Managing the Confidential Computing Mode#
As a Kubernetes Cluster Administrator, use this page to configure the confidential computing mode of NVIDIA GPUs in your cluster.
After installing the NVIDIA GPU Operator, you can use the GPU Operator to configure the confidential computing mode of the NVIDIA GPUs in your cluster. You can set a cluster-wide default Confidential Computing mode, and you can set the mode on individual nodes.
Set the cluster-wide default mode using the ccManager.defaultMode=<on|off> option.
The default value of ccManager.defaultMode is on.
Set a node-level mode by applying the nvidia.com/cc.mode=<on|off|ppcie> label on the node.
If you set a specific mode on a node, it has higher precedence than the cluster-wide default mode.
The supported modes are:
Mode |
Description |
Configuration Method |
|---|---|---|
|
Enable Confidential Computing. |
cluster-wide default, node-level override |
|
Disable Confidential Computing. |
cluster-wide default, node-level override |
|
Enable Confidential Computing on NVIDIA Hopper GPUs.
On the NVIDIA Hopper architecture, multi-GPU passthrough
uses protected PCIe (PPCIE), which claims exclusive use of the NVSwitches for a single
Confidential Container virtual machine.
If you use NVIDIA Hopper GPUs for multi-GPU passthrough, set the mode to |
node-level override |
When you change the mode, the manager performs the following actions:
Evicts the other GPU Operator operands from the node. However, the manager does not drain user workloads. You must make sure that no user workloads are running on the node before you change the mode.
Changes the mode and resets the GPU.
Reschedules the other GPU Operator operands.
Setting a Cluster-Wide Default Mode#
Note
Before changing the mode, make sure that no user workloads are running on the node.
To set a cluster-wide mode, specify the ccManager.defaultMode field like the following example:
$ kubectl patch clusterpolicies.nvidia.com/cluster-policy \
--type=merge \
-p '{"spec": {"ccManager": {"defaultMode": "on"}}}'
Example Output:
clusterpolicy.nvidia.com/cluster-policy patched
Note
The ppcie mode cannot be set as a cluster-wide default, it can only be set as a node label value.
Setting a Node-Level Mode#
To set a node-level mode, apply the nvidia.com/cc.mode=<on|off|ppcie> label on the node.

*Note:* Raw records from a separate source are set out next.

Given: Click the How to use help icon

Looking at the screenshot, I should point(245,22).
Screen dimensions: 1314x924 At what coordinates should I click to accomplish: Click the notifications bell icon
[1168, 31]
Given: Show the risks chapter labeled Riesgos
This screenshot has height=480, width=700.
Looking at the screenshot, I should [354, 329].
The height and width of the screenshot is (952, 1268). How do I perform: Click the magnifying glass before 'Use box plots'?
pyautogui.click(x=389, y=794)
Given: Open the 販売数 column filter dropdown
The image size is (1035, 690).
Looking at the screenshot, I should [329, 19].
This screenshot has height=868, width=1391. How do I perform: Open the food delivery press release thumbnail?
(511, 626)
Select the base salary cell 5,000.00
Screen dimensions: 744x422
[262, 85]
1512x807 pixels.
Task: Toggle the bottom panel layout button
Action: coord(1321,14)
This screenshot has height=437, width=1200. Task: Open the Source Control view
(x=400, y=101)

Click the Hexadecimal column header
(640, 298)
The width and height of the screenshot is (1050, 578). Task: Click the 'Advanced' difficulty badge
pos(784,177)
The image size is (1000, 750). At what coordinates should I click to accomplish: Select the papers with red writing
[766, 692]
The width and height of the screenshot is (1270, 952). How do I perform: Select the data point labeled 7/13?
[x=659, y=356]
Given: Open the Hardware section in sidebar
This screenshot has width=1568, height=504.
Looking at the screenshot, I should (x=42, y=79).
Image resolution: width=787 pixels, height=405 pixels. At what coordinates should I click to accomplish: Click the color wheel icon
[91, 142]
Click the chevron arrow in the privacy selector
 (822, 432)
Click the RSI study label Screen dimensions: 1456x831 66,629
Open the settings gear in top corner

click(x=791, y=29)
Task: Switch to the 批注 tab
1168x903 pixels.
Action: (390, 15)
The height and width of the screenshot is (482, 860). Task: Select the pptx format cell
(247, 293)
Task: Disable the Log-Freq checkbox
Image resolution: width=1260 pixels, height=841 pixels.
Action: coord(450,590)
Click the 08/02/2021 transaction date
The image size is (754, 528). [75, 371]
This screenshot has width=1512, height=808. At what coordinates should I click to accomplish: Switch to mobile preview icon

Set the NODE_NAME environment variable to the name of the node you want to configure:
$ export NODE_NAME="<node-name>"
Then apply the label:
$ kubectl label node $NODE_NAME nvidia.com/cc.mode=on --overwrite
The mode that you set on a node has higher precedence than the cluster-wide default mode.
Verifying a Mode Change#
To verify that a mode change was successful, view the nvidia.com/cc.mode,
nvidia.com/cc.mode.state, and nvidia.com/cc.ready.state node labels:
$ kubectl get node $NODE_NAME -o json | \
jq '.metadata.labels | with_entries(select(.key | startswith("nvidia.com/cc")))'
Example Output (CC mode disabled):
{
"nvidia.com/cc.mode": "off",
"nvidia.com/cc.mode.state": "off",
"nvidia.com/cc.ready.state": "false"
}
Example Output (CC mode enabled):
{
"nvidia.com/cc.mode": "on",
"nvidia.com/cc.mode.state": "on",
"nvidia.com/cc.ready.state": "true"
}
When you disable CC mode after enabling it, wait one to two minutes for
nvidia.com/cc.mode.state and nvidia.com/cc.ready.state to match the desired off state.
A mode change is complete and successful when nvidia.com/cc.mode and
nvidia.com/cc.mode.state have the same value.
If nvidia.com/cc.mode.state does not match nvidia.com/cc.mode, refer to nvidia.com/cc.mode.state Not Matching nvidia.com/cc.mode in the troubleshooting guide.
If nvidia.com/cc.mode.state is failed, refer to nvidia.com/cc.mode.state is failed.
Understanding Confidential Computing Mode Labels#
The following labels are used to manage the Confidential Computing mode on a node.
You only need to update the nvidia.com/cc.mode label, the other labels are managed by the Confidential Computing Manager to represent the current state of the Confidential Computing mode on the node.
Label Name |
Label Values |
Details |
|---|---|---|
|
|
The desired Confidential Computing mode. You update this node label to trigger a mode change. |
|
|
Reflects the mode that was last successfully applied to the GPU hardware by the Confidential Computing Manager.
Its value mirrors the applied mode after the transition is complete on the node.
A value of |
|
|
Indicates whether the node is ready to run Confidential Container workloads.
Set to |
Note
The ppcie mode is only supported on NVIDIA Hopper GPUs.